Monday, January 25, 2021

Ham on Rye


HAM ON RYE   **1/2

Tyler Taormina  
2019























IDEA:  In a typical American suburb, a group of teens prepares nervously for a coming-of-age rite that could determine the course of their lives.



BLURB:  Despite what we’re often led to believe, there is no moment of grand transformation or epiphany delimiting youth from adulthood. Things don’t suddenly become clearer. Teleological ideals of progress and independence mostly don’t take hold; stripped of the provincial early-life structures of school and the family unit, we’re cast adrift, waiting for gratification that never seems to come. This is the disillusioned post-adolescent realization arrived at by Ham on Rye, an anti-coming-of-age film in which the typical narrative expectations of self-actualization are swiftly and rudely upended, leaving its characters trapped instead in an existential torpor. Although askew from the start - Taormina is highly adept at using too-close, off-center compositions and elliptical edits to generate a quotidian surrealism - the film achieves its most startling effect in the transition from its first to second half.

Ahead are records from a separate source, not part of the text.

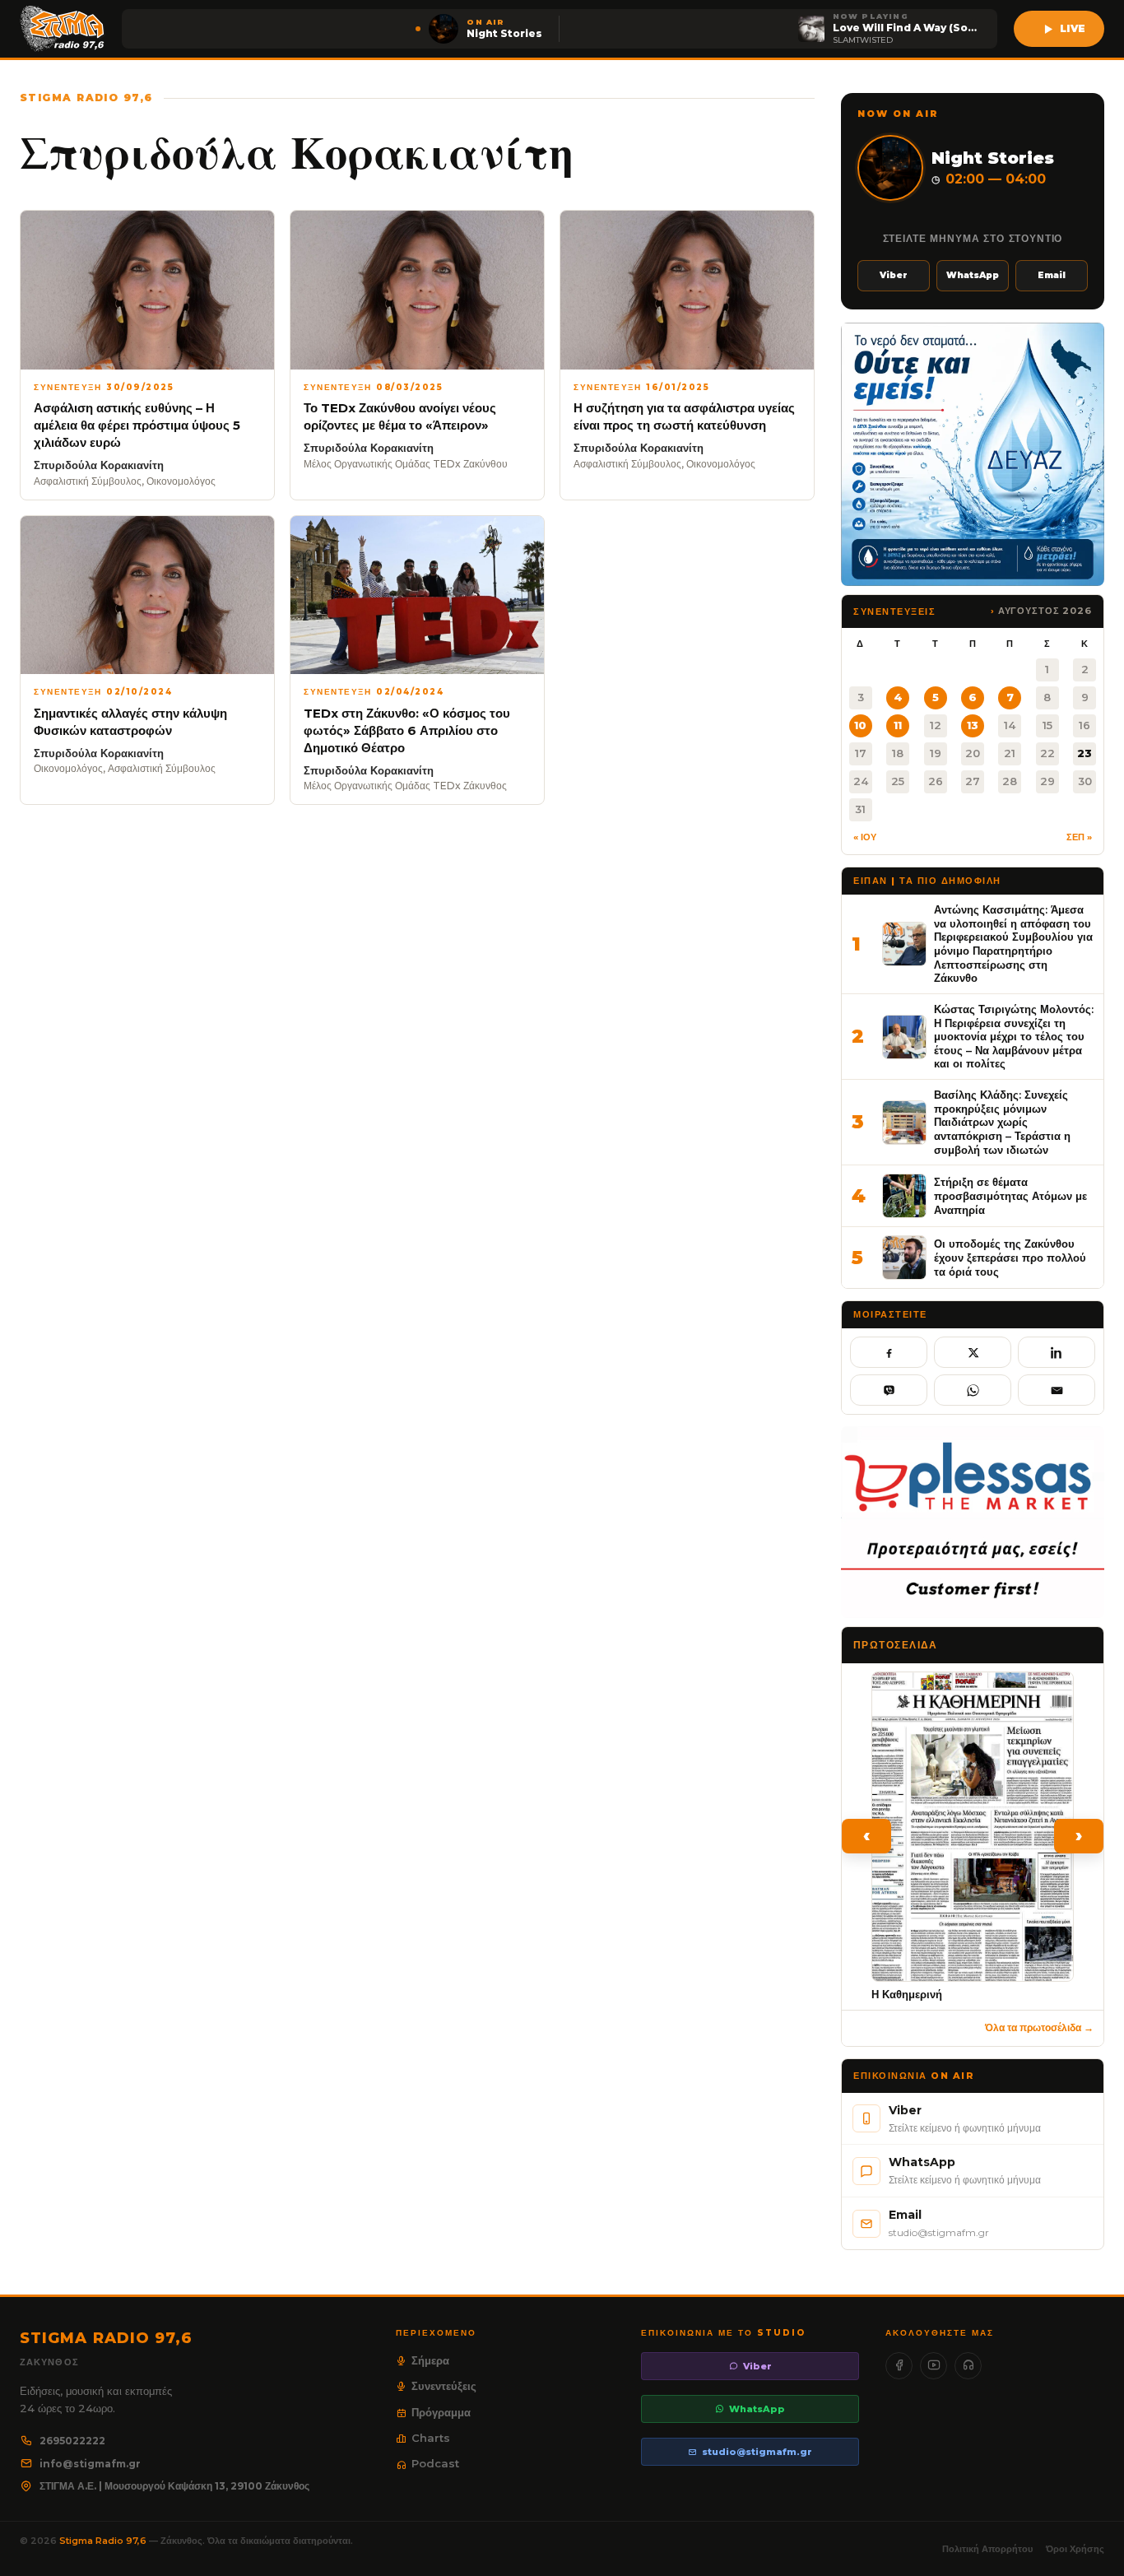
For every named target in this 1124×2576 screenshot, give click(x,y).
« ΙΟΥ (864, 837)
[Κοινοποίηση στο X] (972, 1352)
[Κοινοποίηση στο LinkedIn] (1056, 1352)
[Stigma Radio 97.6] (62, 29)
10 (860, 725)
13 (972, 725)
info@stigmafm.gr (90, 2463)
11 (898, 725)
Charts (430, 2437)
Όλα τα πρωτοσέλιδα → (1039, 2027)
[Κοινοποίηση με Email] (1056, 1390)
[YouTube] (933, 2365)
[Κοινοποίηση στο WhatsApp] (972, 1390)
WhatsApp (972, 275)
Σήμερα (430, 2360)
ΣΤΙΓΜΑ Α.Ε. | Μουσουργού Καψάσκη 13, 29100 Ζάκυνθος (174, 2486)
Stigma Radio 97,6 (104, 2540)
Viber (894, 275)
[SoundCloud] (968, 2365)
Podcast (435, 2463)
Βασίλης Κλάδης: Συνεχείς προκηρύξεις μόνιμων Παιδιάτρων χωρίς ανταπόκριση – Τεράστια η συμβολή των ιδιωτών (1002, 1122)
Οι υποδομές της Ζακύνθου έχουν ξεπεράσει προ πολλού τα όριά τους (1010, 1257)
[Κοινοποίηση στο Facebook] (888, 1352)
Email (1052, 275)
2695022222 (72, 2440)
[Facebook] (899, 2365)
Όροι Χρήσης (1075, 2549)
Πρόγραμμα (441, 2412)
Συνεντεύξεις (443, 2385)
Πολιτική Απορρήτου (987, 2549)
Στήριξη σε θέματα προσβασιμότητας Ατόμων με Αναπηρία (1010, 1195)
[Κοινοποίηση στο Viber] (888, 1390)
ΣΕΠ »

Its initial, peppy teen-movie overtures are expelled like air from a rapidly deflating balloon, and what we’re left with is a becalmed anti-climax, a ghost story of lost youth. While Ham on Rye is a tonally daring and formally auspicious debut, it’s also perhaps abstracted to a fault. The casualties here are the characters, who, lacking much individuation or development, feel more like the cynical props of a concept, and less like nuanced, agential human beings. Such is the deadpan nihilism of Taormina’s film. We have careless fun as kids, we grow up, we go through arbitrary social rituals, and we wonder when, if ever, it will make sense.